** START Dataset extract **

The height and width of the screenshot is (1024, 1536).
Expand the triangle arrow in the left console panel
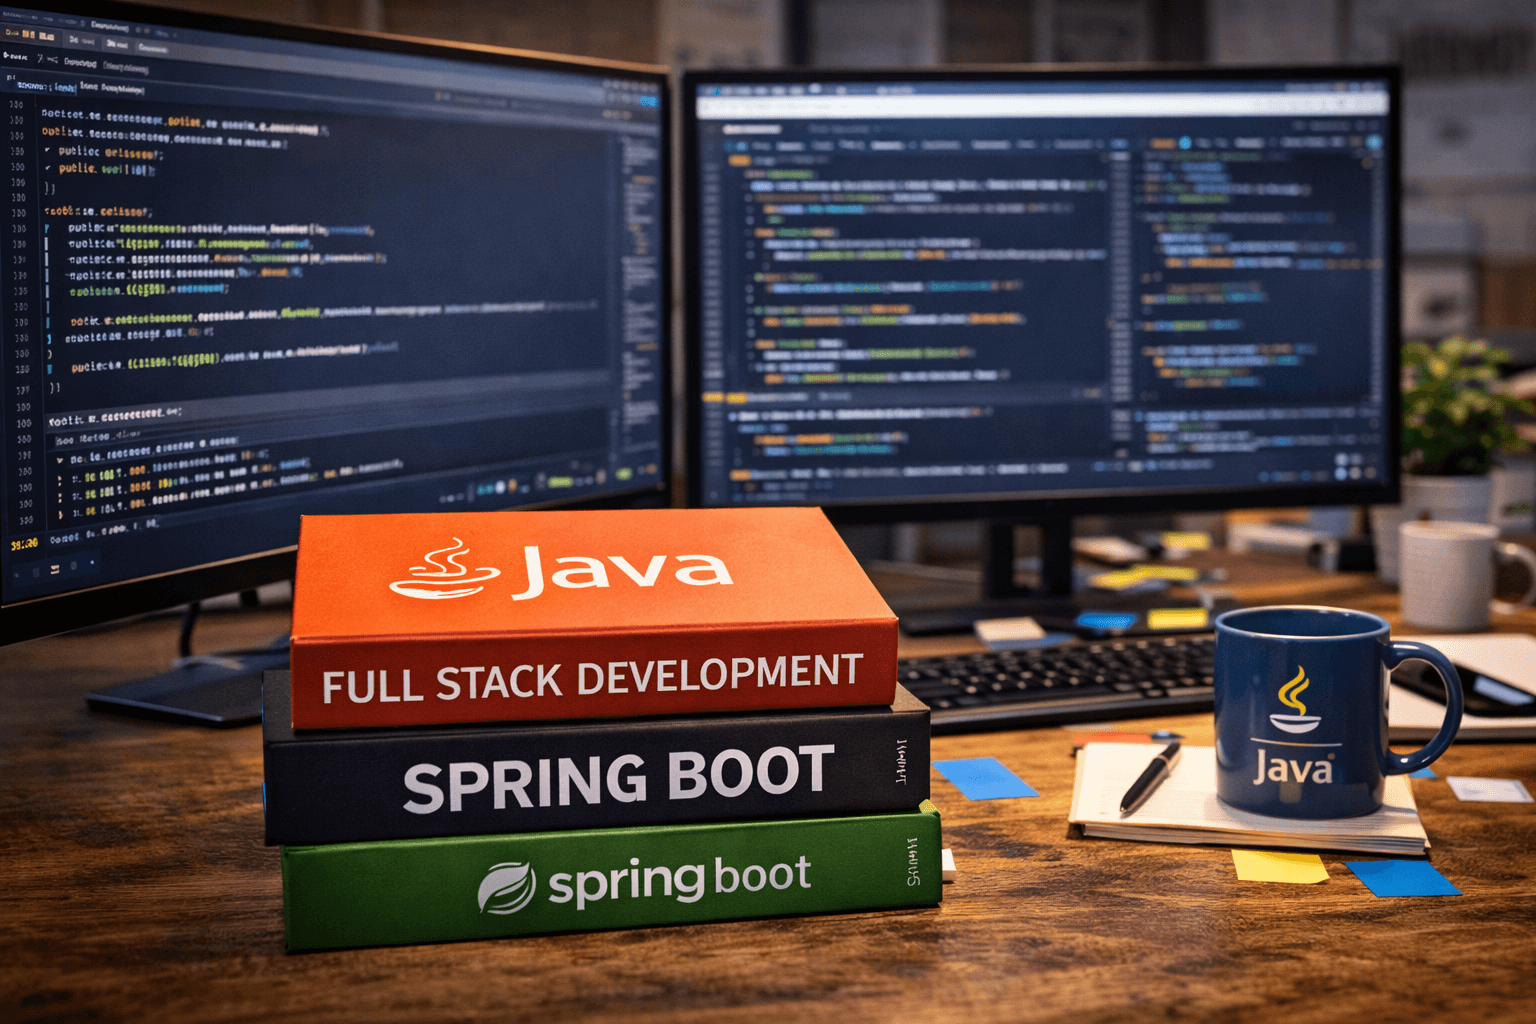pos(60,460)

** END Dataset extract **
** START Dataset extract **

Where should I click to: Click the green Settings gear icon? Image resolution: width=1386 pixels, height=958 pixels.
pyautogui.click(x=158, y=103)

** END Dataset extract **

== Work to complete ==
Locate each line of the listing that contains the string "width", treating uppercase and lowercase as distinct, and copy those lines.

== Task answer ==
The height and width of the screenshot is (1024, 1536).
Where should I click to: Click the green Settings gear icon? Image resolution: width=1386 pixels, height=958 pixels.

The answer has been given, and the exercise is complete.